> _WHAT NEEDS TO BE DONE_
Your answer should be the lines below from the one with "Staff (192, 2305)" to the one with "Post & get featured here! (418, 1872)", both included, given again exactly and with nothing added.

Excerpts from a dataset:
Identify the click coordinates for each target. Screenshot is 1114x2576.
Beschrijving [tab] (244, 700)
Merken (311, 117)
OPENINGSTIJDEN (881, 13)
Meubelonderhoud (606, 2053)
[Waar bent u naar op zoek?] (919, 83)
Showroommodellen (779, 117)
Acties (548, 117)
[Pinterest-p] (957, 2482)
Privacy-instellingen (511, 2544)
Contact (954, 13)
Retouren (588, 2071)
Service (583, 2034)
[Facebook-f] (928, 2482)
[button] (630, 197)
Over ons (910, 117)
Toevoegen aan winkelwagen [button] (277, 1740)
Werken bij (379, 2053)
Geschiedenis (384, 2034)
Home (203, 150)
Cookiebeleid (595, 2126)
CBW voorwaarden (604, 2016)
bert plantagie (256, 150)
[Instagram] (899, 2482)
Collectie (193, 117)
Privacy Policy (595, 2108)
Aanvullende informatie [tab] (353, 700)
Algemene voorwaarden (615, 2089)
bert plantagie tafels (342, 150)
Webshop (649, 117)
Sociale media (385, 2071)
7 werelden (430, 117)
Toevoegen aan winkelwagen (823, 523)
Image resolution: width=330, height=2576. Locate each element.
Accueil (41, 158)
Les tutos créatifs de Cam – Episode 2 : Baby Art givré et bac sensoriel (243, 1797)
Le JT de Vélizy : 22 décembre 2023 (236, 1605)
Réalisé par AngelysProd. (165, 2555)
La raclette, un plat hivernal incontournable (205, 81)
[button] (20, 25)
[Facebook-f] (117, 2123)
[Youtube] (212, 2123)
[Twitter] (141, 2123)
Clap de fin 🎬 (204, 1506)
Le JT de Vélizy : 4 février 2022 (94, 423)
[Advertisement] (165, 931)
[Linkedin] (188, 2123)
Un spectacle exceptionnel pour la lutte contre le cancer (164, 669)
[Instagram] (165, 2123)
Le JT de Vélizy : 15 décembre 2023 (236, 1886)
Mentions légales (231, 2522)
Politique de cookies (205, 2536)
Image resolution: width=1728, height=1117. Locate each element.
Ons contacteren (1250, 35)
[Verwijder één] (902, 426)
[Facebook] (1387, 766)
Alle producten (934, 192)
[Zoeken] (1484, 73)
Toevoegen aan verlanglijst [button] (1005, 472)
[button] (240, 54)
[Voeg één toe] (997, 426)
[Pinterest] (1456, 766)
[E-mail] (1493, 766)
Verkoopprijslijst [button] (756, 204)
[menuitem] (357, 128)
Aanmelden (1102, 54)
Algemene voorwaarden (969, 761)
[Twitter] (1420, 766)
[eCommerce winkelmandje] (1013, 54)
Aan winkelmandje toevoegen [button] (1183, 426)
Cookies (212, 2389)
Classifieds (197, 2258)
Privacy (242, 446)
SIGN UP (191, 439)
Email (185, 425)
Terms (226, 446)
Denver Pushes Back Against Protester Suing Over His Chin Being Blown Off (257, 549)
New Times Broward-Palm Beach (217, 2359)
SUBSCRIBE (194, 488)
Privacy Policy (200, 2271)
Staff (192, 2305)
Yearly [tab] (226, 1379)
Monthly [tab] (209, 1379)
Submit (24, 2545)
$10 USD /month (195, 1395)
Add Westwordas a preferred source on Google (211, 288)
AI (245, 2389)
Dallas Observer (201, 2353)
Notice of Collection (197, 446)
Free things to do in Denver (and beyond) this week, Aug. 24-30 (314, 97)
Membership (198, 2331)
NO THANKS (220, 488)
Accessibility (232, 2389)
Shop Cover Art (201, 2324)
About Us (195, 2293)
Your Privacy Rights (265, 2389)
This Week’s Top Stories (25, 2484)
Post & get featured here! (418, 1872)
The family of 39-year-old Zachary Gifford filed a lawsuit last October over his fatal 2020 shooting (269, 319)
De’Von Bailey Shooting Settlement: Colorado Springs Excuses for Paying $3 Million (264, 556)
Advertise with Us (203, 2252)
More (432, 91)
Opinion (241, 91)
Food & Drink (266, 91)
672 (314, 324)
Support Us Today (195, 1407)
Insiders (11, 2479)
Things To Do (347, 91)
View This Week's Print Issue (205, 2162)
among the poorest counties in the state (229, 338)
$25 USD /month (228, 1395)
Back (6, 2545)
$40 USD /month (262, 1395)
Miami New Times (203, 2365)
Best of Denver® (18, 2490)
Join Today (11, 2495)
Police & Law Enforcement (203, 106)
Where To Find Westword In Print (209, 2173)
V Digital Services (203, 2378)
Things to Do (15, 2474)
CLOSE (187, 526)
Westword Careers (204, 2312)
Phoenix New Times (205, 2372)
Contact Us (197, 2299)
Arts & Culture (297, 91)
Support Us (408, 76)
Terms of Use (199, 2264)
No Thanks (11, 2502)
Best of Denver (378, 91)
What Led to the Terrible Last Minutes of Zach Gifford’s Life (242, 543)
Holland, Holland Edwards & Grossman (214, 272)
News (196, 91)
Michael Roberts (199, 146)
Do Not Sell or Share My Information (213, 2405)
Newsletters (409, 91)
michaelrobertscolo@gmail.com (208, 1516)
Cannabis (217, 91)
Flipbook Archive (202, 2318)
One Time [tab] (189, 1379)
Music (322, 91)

> _ANSWER TO THE EXERCISE_
Staff (192, 2305)
Yearly [tab] (226, 1379)
Monthly [tab] (209, 1379)
Submit (24, 2545)
$10 USD /month (195, 1395)
Add Westwordas a preferred source on Google (211, 288)
AI (245, 2389)
Dallas Observer (201, 2353)
Notice of Collection (197, 446)
Free things to do in Denver (and beyond) this week, Aug. 24-30 (314, 97)
Membership (198, 2331)
NO THANKS (220, 488)
Accessibility (232, 2389)
Shop Cover Art (201, 2324)
About Us (195, 2293)
Your Privacy Rights (265, 2389)
This Week’s Top Stories (25, 2484)
Post & get featured here! (418, 1872)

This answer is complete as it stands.